Je m'aperçois que, dans mon souci de bien faire, j'ai brûlé toutes mes allumettes. Pour allumer le solde il va falloir tirer au fusil. Seulement, la manœuvre consistant à troquer ma Thompson contre mon Lebel va prendre un temps fatal, voilà ce que je me dis à une vitesse supersonique. Heureusement, Curtis qui se tenait prêt vient de défourailler sur le dernier soldat valide. Cézigue s'allonge pour voir s'il ne trouverait pas un trèfle à quatre feuilles car il a un urgent besoin de chance. Hélas! pour lui, le Gros opère son numéro de cirrus et pan pan, les deux projecteurs restituent à la nuit la totalité de ses droits. Pour le coup, le sparadrapeux crache ses valdas au jugé, mais lorsqu'on vient d'abandonner l'intense lumière des projecteurs pour la timide loupiote de la lune ennuagée on ne peut prétendre faire la nique à Buffalo Bill. Sa quincaille part à dache, et il saute dans le zoziau pour essayer de gagner du temps en s'y barricadant. L'alerte vient d'être donnée et, croyez-moi, si on ne décolle pas tout de suite et même plus vite que ça, on risque fort d'effacer un sacré tir de barrage.

L'homme aux lunettes essaie de refermer la lourde. Il pèse de toutes ses forces sur le panneau. S'il arrive à assurer le système intérieur, c'en est fait de nos projets. Pas de ça, Lisette. J'appuie le canon du colt contre la portière et je pruneaute. Pour le coup, le champion de la tortore acoustico-visuelle cesse de résister et nous grimpons à bord. C'est le moment que choisit Olga pour nous fausser compagnie. Mais vraiment, elle est mal inspirée, car le Gros qui s'annonce lui fracasse la tête d'un formidable coup de crosse avant de grimper à bord.

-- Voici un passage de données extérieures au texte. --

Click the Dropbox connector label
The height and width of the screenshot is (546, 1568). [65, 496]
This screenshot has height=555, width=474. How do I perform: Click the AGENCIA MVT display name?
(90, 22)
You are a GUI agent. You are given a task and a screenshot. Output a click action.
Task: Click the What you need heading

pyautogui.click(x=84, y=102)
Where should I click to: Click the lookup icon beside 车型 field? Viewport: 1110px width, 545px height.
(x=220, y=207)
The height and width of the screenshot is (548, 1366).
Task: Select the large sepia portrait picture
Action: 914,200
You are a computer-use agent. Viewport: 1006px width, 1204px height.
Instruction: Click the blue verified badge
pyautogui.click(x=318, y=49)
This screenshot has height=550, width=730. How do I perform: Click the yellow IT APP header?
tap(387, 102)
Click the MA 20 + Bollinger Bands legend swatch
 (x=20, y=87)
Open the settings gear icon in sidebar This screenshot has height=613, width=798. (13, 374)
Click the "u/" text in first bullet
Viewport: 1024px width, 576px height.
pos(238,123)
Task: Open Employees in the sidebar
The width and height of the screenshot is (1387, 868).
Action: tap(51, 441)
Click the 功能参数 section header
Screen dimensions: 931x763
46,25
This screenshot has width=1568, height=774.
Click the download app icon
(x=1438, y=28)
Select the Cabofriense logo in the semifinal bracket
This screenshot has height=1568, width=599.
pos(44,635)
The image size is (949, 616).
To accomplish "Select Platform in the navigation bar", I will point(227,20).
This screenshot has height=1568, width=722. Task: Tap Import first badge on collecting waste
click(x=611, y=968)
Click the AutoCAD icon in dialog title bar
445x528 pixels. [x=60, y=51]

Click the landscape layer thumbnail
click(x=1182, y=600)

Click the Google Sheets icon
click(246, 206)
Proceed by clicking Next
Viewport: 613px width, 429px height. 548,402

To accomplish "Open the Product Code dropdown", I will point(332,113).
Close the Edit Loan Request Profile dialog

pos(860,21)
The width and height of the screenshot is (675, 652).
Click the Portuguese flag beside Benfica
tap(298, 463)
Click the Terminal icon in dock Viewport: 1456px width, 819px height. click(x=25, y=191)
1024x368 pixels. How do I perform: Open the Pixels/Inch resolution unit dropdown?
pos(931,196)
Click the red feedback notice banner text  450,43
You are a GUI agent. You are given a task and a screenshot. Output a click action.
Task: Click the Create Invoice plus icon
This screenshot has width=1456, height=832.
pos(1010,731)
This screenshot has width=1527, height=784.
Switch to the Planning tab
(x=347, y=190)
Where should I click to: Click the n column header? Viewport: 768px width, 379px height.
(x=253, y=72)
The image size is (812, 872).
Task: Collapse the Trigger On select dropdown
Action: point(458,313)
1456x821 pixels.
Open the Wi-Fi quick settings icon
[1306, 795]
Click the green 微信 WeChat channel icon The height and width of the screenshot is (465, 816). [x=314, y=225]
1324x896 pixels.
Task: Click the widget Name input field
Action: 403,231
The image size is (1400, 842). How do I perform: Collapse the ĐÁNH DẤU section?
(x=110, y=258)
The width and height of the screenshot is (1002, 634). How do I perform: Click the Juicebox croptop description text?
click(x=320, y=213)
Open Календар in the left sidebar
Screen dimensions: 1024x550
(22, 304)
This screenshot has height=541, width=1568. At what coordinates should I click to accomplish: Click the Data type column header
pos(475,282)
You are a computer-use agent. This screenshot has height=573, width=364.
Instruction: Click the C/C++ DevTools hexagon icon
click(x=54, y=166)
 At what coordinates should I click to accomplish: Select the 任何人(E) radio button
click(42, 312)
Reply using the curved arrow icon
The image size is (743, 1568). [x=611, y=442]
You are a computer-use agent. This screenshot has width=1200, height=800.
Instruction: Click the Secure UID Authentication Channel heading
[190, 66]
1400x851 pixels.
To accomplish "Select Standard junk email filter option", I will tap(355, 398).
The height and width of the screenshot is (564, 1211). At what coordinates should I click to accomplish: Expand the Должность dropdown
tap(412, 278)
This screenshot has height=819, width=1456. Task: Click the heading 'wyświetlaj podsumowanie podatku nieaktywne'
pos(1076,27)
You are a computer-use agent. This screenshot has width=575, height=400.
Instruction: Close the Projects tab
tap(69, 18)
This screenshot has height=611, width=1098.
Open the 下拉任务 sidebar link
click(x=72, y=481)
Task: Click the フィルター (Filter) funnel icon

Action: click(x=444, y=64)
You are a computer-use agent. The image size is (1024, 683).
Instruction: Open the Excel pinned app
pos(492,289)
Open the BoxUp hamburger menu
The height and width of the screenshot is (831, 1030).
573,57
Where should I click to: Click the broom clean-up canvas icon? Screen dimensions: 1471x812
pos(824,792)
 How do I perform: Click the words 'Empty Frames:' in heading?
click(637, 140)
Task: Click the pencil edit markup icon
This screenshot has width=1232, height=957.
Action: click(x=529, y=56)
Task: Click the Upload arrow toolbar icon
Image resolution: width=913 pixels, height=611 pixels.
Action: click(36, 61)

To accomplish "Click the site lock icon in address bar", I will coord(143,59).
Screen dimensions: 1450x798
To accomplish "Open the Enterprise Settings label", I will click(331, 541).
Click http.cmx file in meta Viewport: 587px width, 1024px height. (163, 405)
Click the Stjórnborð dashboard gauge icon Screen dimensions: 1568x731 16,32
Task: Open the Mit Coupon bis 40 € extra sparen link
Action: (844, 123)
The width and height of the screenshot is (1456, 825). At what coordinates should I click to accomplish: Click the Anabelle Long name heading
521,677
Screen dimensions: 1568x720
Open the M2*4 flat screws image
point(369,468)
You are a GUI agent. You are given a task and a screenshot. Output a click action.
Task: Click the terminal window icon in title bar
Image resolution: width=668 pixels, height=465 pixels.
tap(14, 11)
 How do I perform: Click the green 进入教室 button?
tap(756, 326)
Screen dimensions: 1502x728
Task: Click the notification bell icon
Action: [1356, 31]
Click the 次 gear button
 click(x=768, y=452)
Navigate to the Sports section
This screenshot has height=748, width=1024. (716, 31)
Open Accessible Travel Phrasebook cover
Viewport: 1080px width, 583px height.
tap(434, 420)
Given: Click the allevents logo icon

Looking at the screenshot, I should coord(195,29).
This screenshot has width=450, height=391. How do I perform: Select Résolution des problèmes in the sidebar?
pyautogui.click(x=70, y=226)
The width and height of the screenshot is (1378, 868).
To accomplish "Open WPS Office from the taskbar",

— Ça lui apprendra à vivre! déclare-t-il en guise d'oraison funèbre.

Je reborde sur Béni. Curtis est déjà aux commandes et le moteur vrombit. Les larges pales de l'hélicoptère couchent les herbes et font frissonner les cheveux d'Olga. L'appareil se dandine, puis s'élève. Des balles crépitent depuis le camp. Quelques-unes traversent le fuselage, mais sans nous atteindre. Avec une sûreté réconfortante, Curt pique sur la jungle. La lune, un instant dégagée, fait galoper l’ombre de notre zinzin sur les frondaisons vert clair.

Le nez collé à un hublot, Béru fait adieu de la main aux menues silhouettes qui fourmillent dans les lumières du camp.

— Bons baisers, caresses aux enfants, leur dit-il, on vous enverra des cartes postales.

Je me penche sur le type aux lunettes. Il est clamsé. Comme un mort n'a jamais eu besoin de bésicles, fussent-elles munies de verres teintés, j'arrache les siennes. Cette fois, je suis absolument certain de connaître l'homme. Mais je ne parviens pas à le localiser exactement dans mes souvenirs. Ce que je sais, par contre, c'est que nos relations furent brèves et récentes et que… Sapristi!

— Béru! appelé-je.

Je lui montre le défunt. Le Mastar s'écarquille les vasistas au point qu'on pourrait apercevoir le fond de son slip si celui-là était clair.

— Mais, je rêve, dit-il.

— Non, Gros.

— C'est l'officier amerloque dont avec lequel je m'ai chicorné hier dans les rues de Saigon?

— En chair et en os, sinon en vie, mon pote!

— Alors c'était un espion, lui aussi.

— Il devait déjà nous filer le train en accord avec Olga. Ah, nous étions drôlement mitonnés, mon pote!

— Quelle histoire! soupire le Gros. Mais enfin on a pu se tirer les nougats de la taupinière. Et en somme, on a réussi la mission dont tu nous avais confiée, puisque l'ami Curtis est lui aussi saint et chauve.

Curt reprend du poil de la bestiole, moi je vous l'annonce.

— Et tu en déduis que je joue un double jeu, Tony?

— Cela venant s'ajouter au reste, avoue qu'il y a de quoi être troublé.

— Qu'appelles-tu le reste?

— Bédame, ta condamnation à mort. Les Ricains ne sont pas des gamins. S'ils décident de fusiller un de leurs plus brillants officiers, c'est parce qu'ils ont réuni suffisamment de preuves contre lui. Au début, j'ai joué l'erreur judiciaire avec ta soi-disant lettre que ta soi-disant femme me brandissait en sanglotant. Mais…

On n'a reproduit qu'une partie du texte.